TRIBUNAL CANTONAL COUR DE DROIT ADMINISTRATIF ET PUBLIC
Arrêt du 12 décembre 2014
Composition
M. Guillaume Vianin, président; MM. André Jomini et Pierre Journot, juges.
Recourant
X.________, à Chavannes-près-Renens, représenté par Me Baptiste VIREDAZ, avocat à Lausanne,
Autorité intimée
Service des automobiles et de la navigation,
Objet
Interdiction de conduire
Recours X.________ c/ décision du Service des automobiles et de la navigation du 11 avril 2014 (interdiction de conduire de sécurité d'une durée indéterminée)
Vu les faits suivants
A. X.________, né le 5 avril 1994, a la double nationalité française et suisse. Il a grandi en France. Sa mère réside à Yvoire (France).
B. En 2010, X.________ s'est adressé à l'entreprise d'auto-école "Domino" de Douvaine (Haute-Savoie, France), afin de se préparer à l'examen théorique, qu'il a réussi le 7 juin 2011 au centre de Thonon-les-Bains.
Le 11 septembre 2012, X.________ a échoué à l'examen pratique de conduite, au centre de Thonon-les-Bains.
C. Le 17 septembre 2012, X.________ s'est installé à Lausanne pour y effectuer ses études universitaires. Il a été inscrit au contrôle des habitants comme y ayant sa résidence principale.
D. Le 27 février 2013, X.________ a échoué une seconde fois à l'examen pratique de conduite au centre de Thonon-les-Bains.
Le 3 juin 2013, X.________ a réussi l'examen en question, au centre d'Annemasse.
E. Le 27 novembre 2013, X.________ a déposé une demande d'échange de son permis de conduire français contre un permis suisse.
Par décision du 22 janvier 2014, le Service des automobiles et de la navigation (ci-après : le SAN) a prononcé à l'égard de X.________ une mesure d’interdiction de conduire tout véhicule en Suisse pour une durée indéterminée, mesure qui serait révoquée à la condition de réussir les examens théorique et pratique de conduite, avec suivi préalable des cours de premiers secours aux blessés et de théorie de la circulation. Il a en outre retiré l'effet suspensif à une éventuelle réclamation. Il a considéré que le prénommé avait obtenu son permis de conduire français en éludant les règles suisses de compétence.

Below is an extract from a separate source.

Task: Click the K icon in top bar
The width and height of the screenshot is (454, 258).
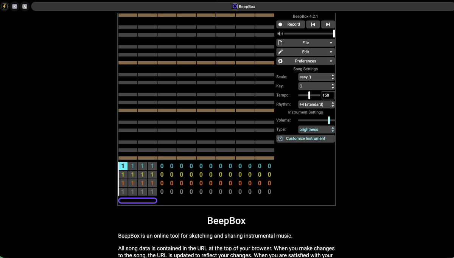Action: 15,6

F. Le 11 avril 2014, le SAN a rejeté la réclamation interjetée le 24 février 2014 par X.________ et confirmé sa décision du 22 janvier 2014.
G. Le 26 mai 2014, X.________ (ci-après : le recourant) a recouru contre cette décision auprès de la Cour de droit administratif et public du Tribunal cantonal et demandé la restitution de l’effet suspensif. Il a conclu principalement à ce que la décision entreprise soit réformée en ce sens que son permis de conduire français est échangé sans examen contre un permis suisse; à titre subsidiaire, il a requis sa réforme en ce sens que son permis est échangé contre un permis suisse après une course de contrôle.